Prompt >>
The material below holds a span beginning at the line with "Fullporn (977, 8)" and ending at the line with "Milfnut (929, 8)". Quote that span exactly, both ends included, and only that span.
══ Task data ══
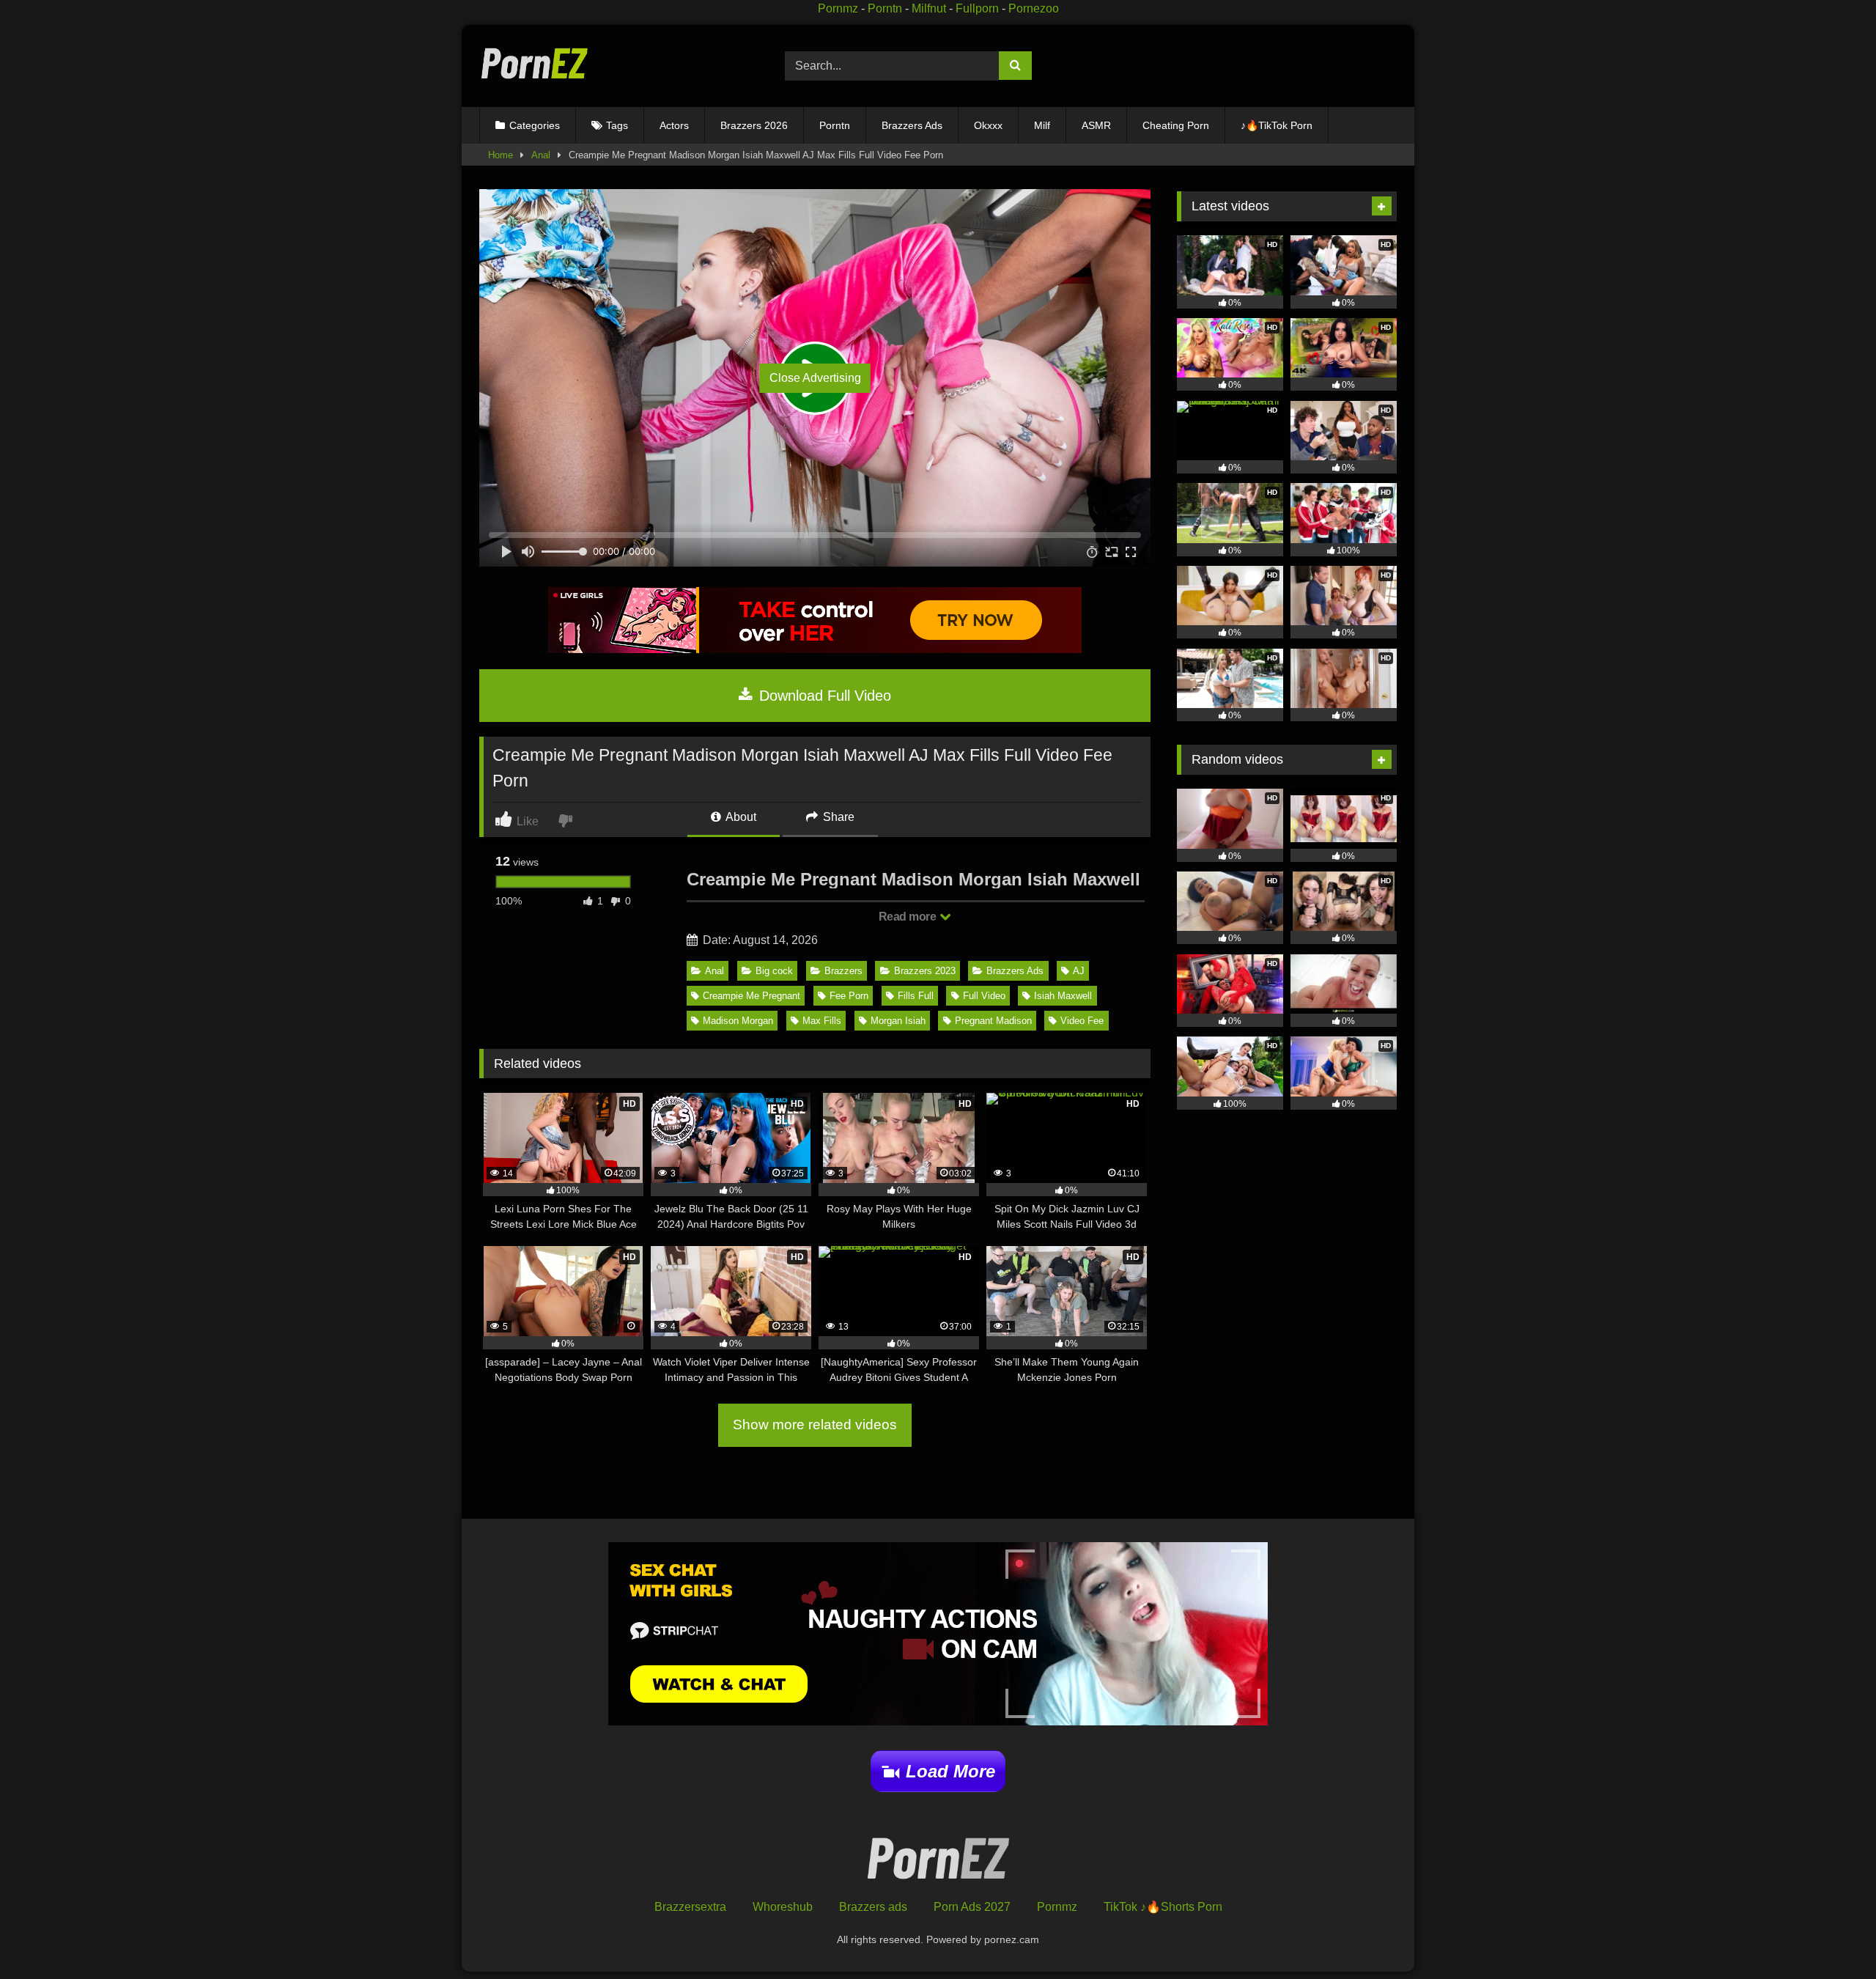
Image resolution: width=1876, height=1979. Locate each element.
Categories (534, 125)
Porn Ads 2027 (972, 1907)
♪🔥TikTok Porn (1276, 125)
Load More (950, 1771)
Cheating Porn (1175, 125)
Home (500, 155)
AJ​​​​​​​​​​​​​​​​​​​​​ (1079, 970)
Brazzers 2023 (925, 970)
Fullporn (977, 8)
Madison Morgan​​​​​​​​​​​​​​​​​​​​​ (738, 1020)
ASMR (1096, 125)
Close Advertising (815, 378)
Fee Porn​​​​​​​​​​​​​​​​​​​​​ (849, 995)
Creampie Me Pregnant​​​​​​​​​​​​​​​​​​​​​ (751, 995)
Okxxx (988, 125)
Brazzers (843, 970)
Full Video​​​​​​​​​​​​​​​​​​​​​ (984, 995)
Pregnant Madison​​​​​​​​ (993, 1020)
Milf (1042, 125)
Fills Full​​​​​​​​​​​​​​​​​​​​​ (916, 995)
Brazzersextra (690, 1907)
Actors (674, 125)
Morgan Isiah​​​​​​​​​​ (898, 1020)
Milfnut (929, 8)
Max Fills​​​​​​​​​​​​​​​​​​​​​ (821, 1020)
═══
Result of this task >>
Fullporn (977, 8)
Madison Morgan​​​​​​​​​​​​​​​​​​​​​ (738, 1020)
ASMR (1096, 125)
Close Advertising (815, 378)
Fee Porn​​​​​​​​​​​​​​​​​​​​​ (849, 995)
Creampie Me Pregnant​​​​​​​​​​​​​​​​​​​​​ (751, 995)
Okxxx (988, 125)
Brazzers (843, 970)
Full Video​​​​​​​​​​​​​​​​​​​​​ (984, 995)
Pregnant Madison​​​​​​​​ (993, 1020)
Milf (1042, 125)
Fills Full​​​​​​​​​​​​​​​​​​​​​ (916, 995)
Brazzersextra (690, 1907)
Actors (674, 125)
Morgan Isiah​​​​​​​​​​ (898, 1020)
Milfnut (929, 8)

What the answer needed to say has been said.